- Activity
Please copy out the entries exactly, skipping any pictures.

Collected data

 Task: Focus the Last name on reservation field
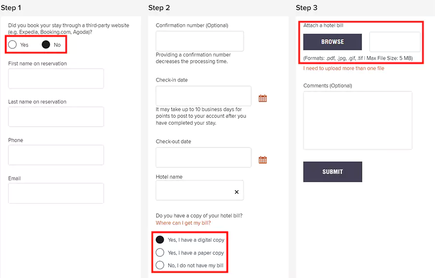point(56,117)
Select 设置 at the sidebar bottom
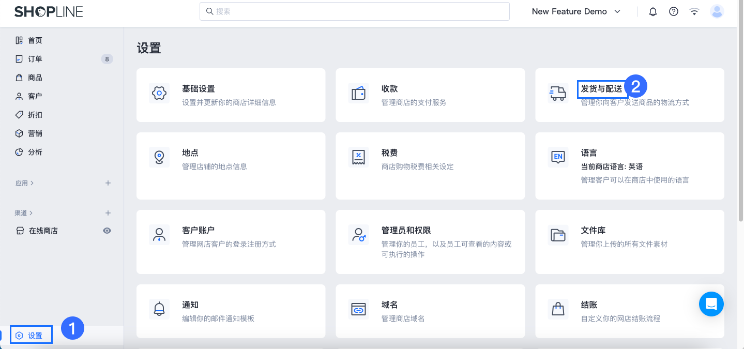The height and width of the screenshot is (349, 744). click(35, 336)
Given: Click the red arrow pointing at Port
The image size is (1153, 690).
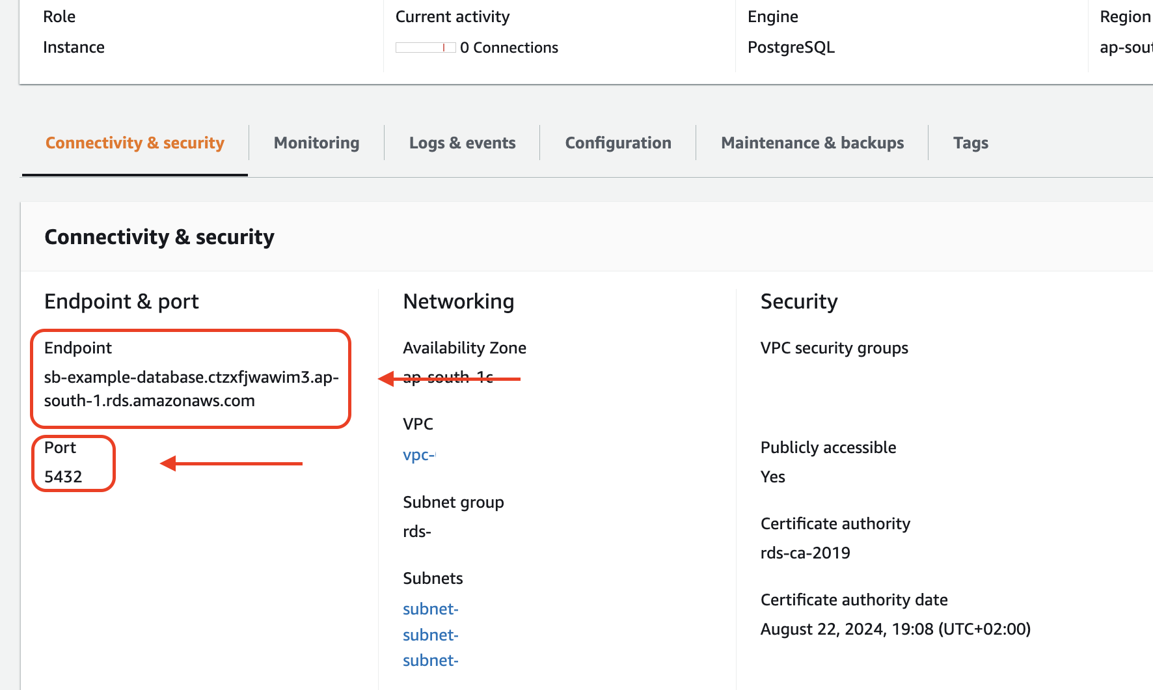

- Finished task
 Task: Focus the Last name on reservation field
point(56,117)
Select 设置 at the sidebar bottom
The height and width of the screenshot is (349, 744). click(35, 336)
Given: Click the red arrow pointing at Port
The image size is (1153, 690).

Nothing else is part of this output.